Non à l’initiative sur les juges étrangers

Prise de parole au Conseil national du 11 juin 2016 à propos de l’initiative sur les juges étrangers. (Vidéo de l’intervention)

D’abord, il y a le titre. « le droit suisse au lieu des juges étrangers ». Il est incompréhensible.

Dans cette initiative, il n’est question ni de juge. Ni d’étranger.

Les juges, lisez le texte. Le mot n’apparaît nulle part. Ce n’est pas tant les juges étrangers qui sont visés, mais le droit.

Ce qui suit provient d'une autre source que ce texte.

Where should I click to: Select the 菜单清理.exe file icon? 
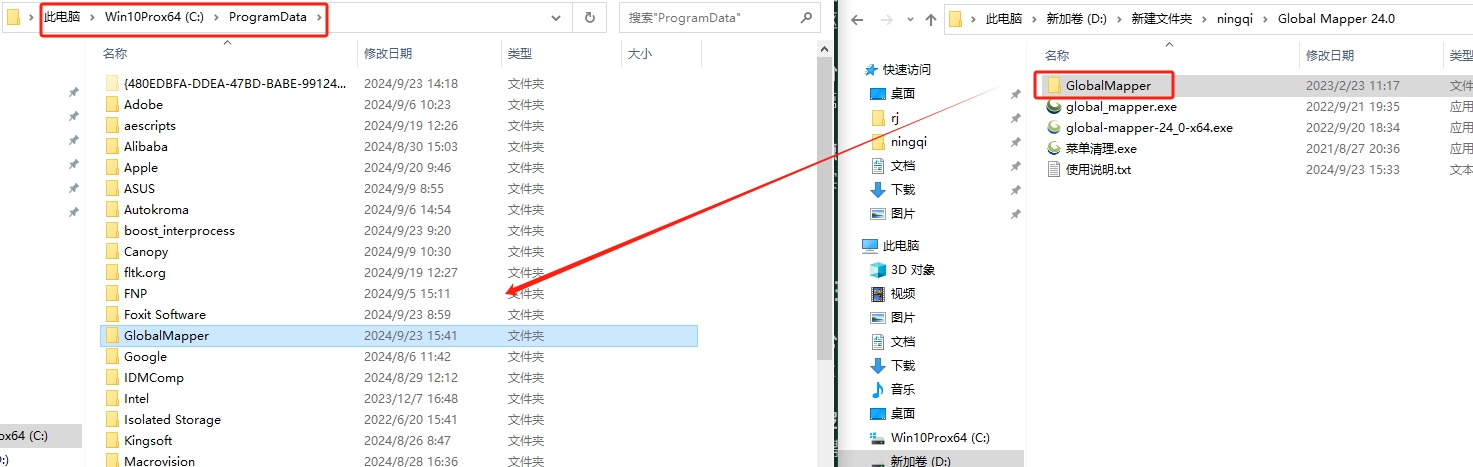pos(1054,149)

Le deuxième mot, « étranger ». Parle-t-on de droit étranger dans cette initiative ? Non. La Suisse signe régulièrement des conventions internationales, adhère à des traités. Ces textes-là, comme la CEDH, les accords bilatéraux ou les accords OMC, ne sont pas du droit étranger. Ces textes sont du droit international, et la nuance est de taille.

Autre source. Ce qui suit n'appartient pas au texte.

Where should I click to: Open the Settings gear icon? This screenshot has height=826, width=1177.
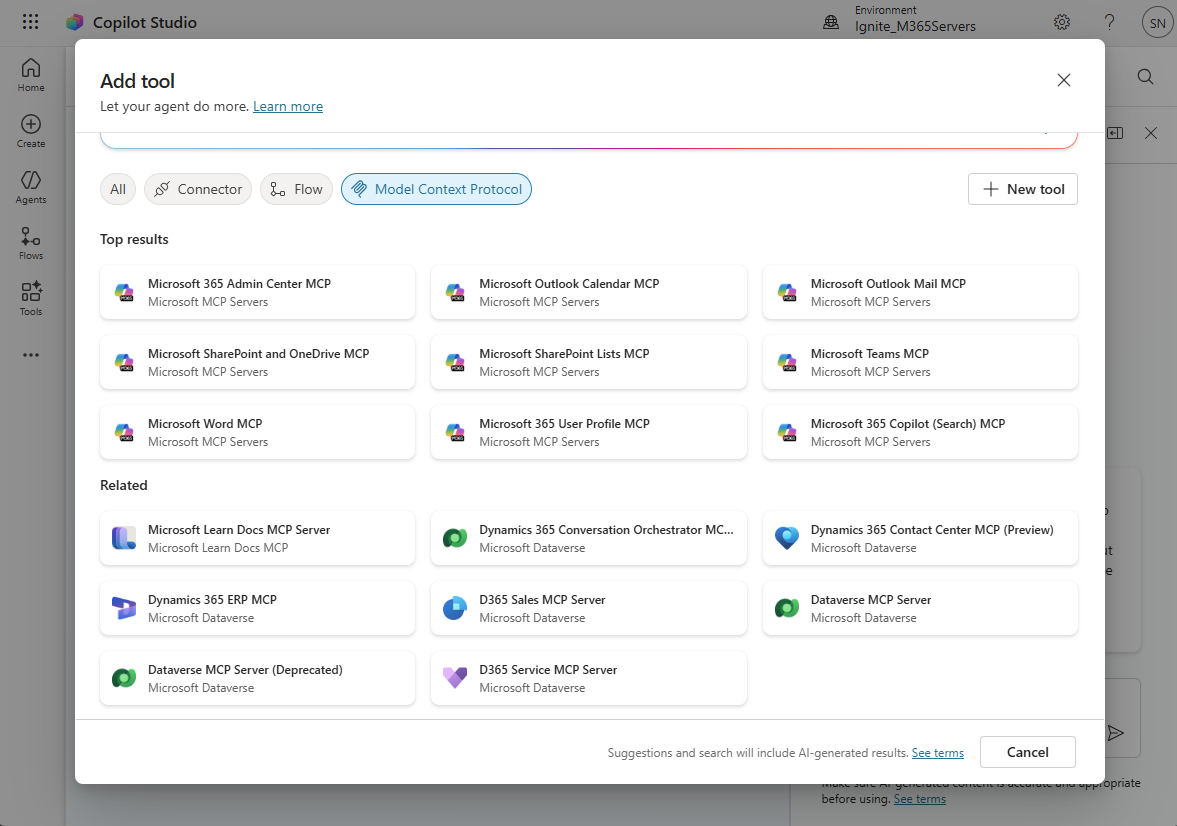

Le droit étranger, c’est le droit français, allemand ou italien. C’est un droit fait par d’autres, pour d’autres. Il ne s’applique par principe pas en Suisse, c’est le fait de la souveraineté des Etats. De la même manière que le droit suisse ne s’applique pas à l’étranger.

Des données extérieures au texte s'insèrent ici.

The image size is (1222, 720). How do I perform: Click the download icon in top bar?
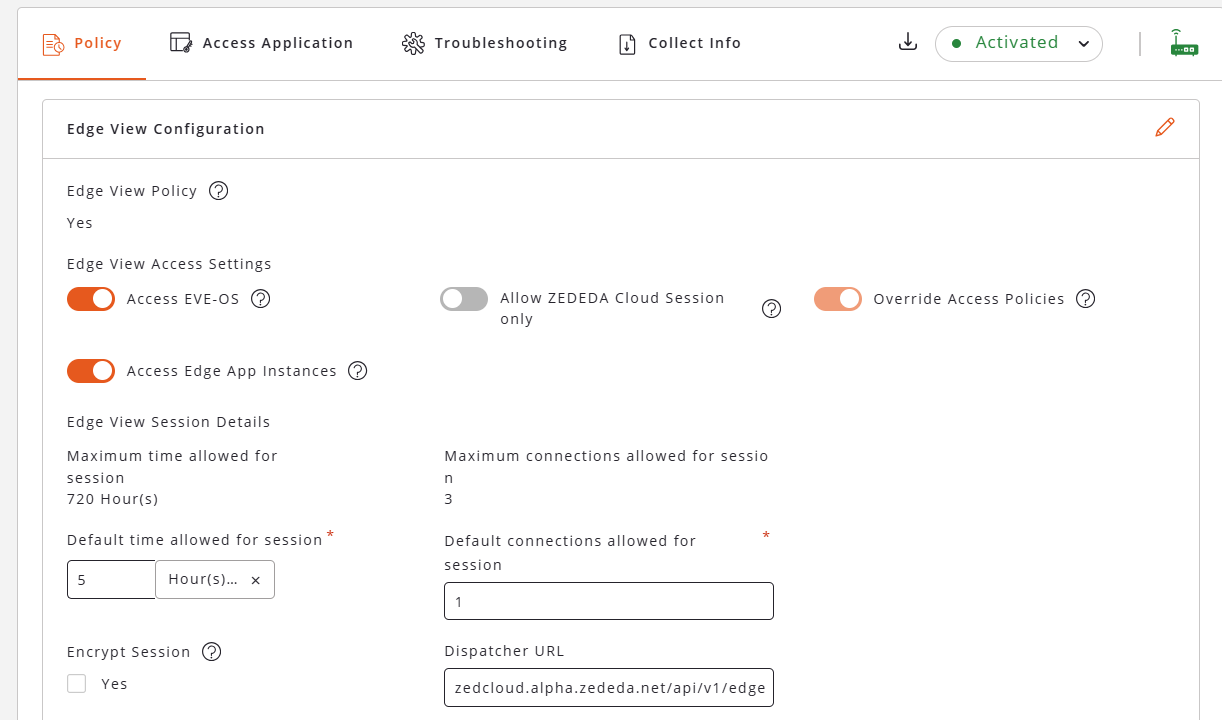(907, 42)
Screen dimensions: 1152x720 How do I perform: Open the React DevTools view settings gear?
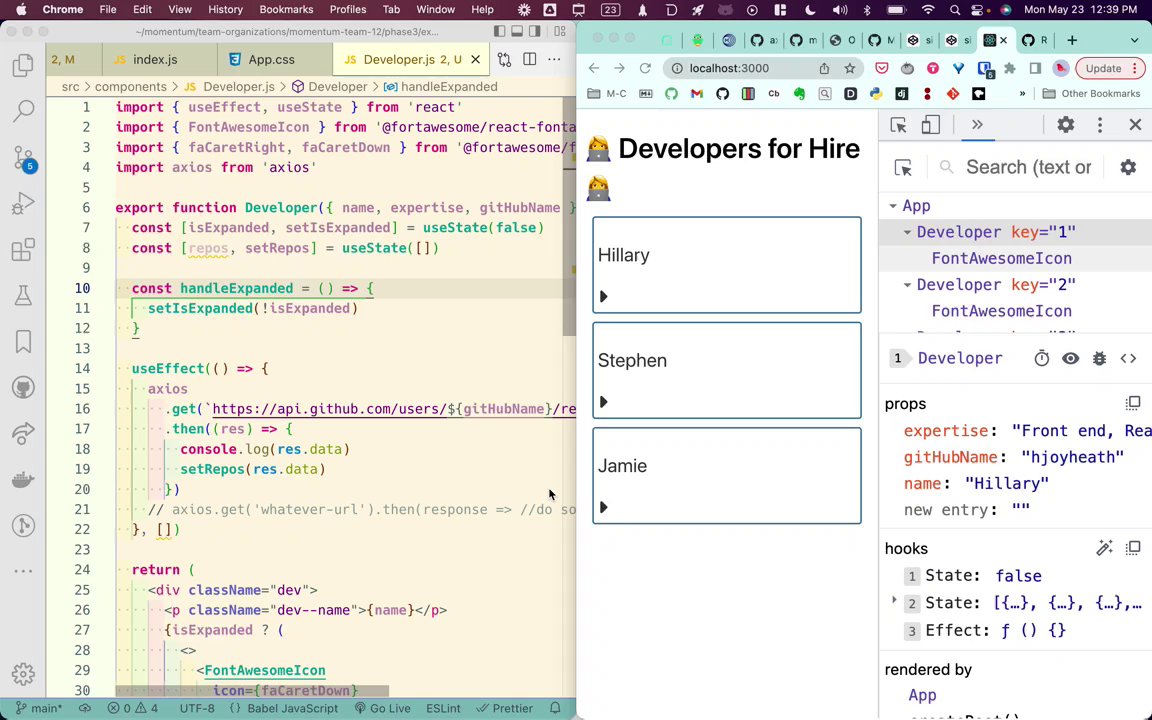click(1128, 168)
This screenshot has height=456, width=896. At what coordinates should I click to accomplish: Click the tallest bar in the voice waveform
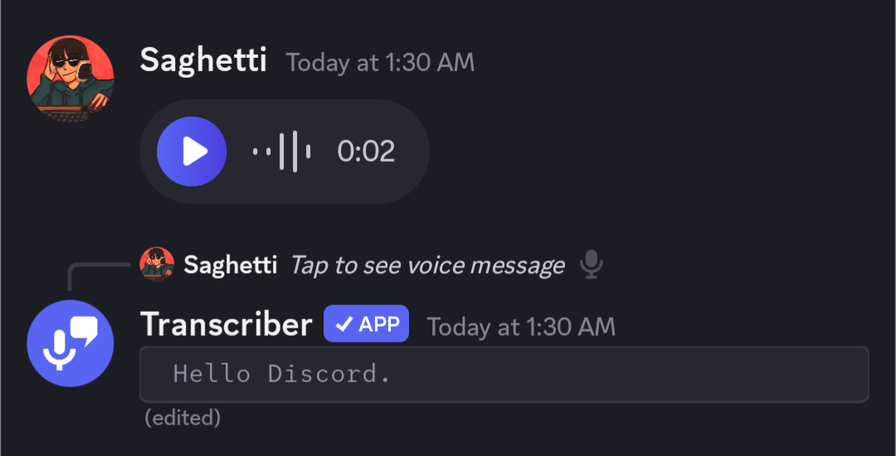pos(295,151)
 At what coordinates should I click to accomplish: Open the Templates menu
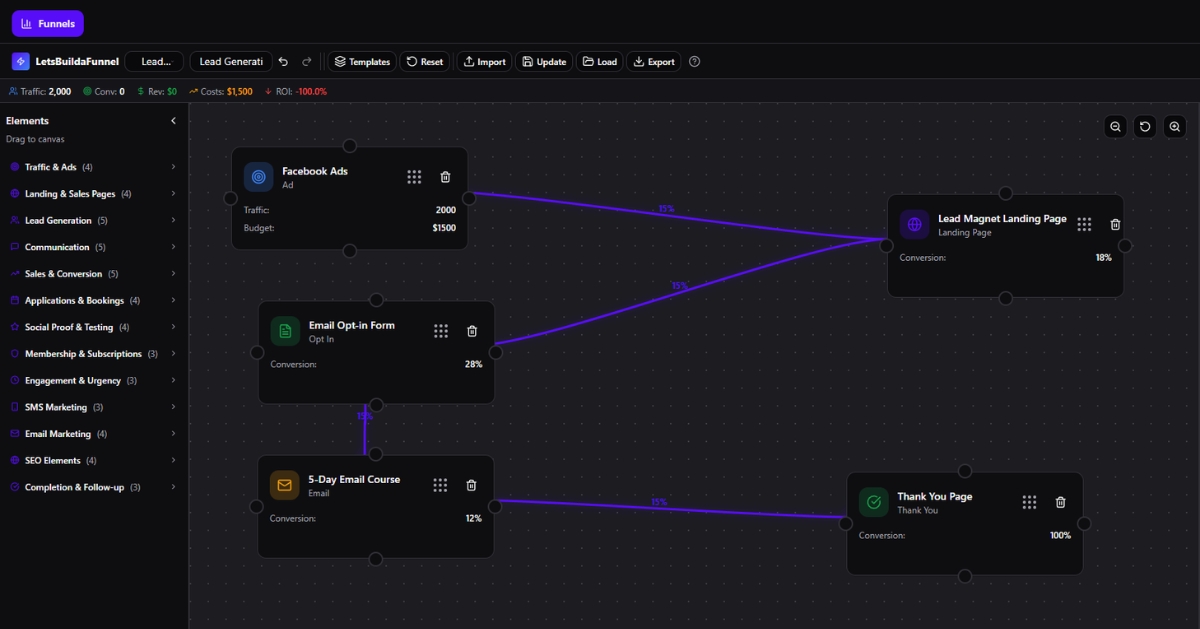tap(362, 62)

Ce que nous appelons le droit international, n’est rien d’autre que du droit suisse. Il est toujours accepté par les autorités démocratiques, selon le processus démocratique. Et sa différence avec le droit national – ou interne – vient de son caractère négocié, pas de sa légitimité ou de son appartenance à un Etat.

Et c’est là le grand problème de fond de cette initiative. Et c’est pour cela que cette initiative aurait dû être déclarée simplement non valide au regard de l’art. 139 al. 3 Cst.

Lorsqu’une initiative ne respecte pas les règles impératives du droit international, celle-ci doit être déclarée invalide. Or, selon le préambule du traité de vienne sur le droit des traités, celui-là même qui a introduit la notion de jus cogens, il est dit que « le principe de bonne foi et la règle pacta sunt servanda sont universellement reconnus », ce qui correspond mot pour mot à la définition des règles impératives du droit international.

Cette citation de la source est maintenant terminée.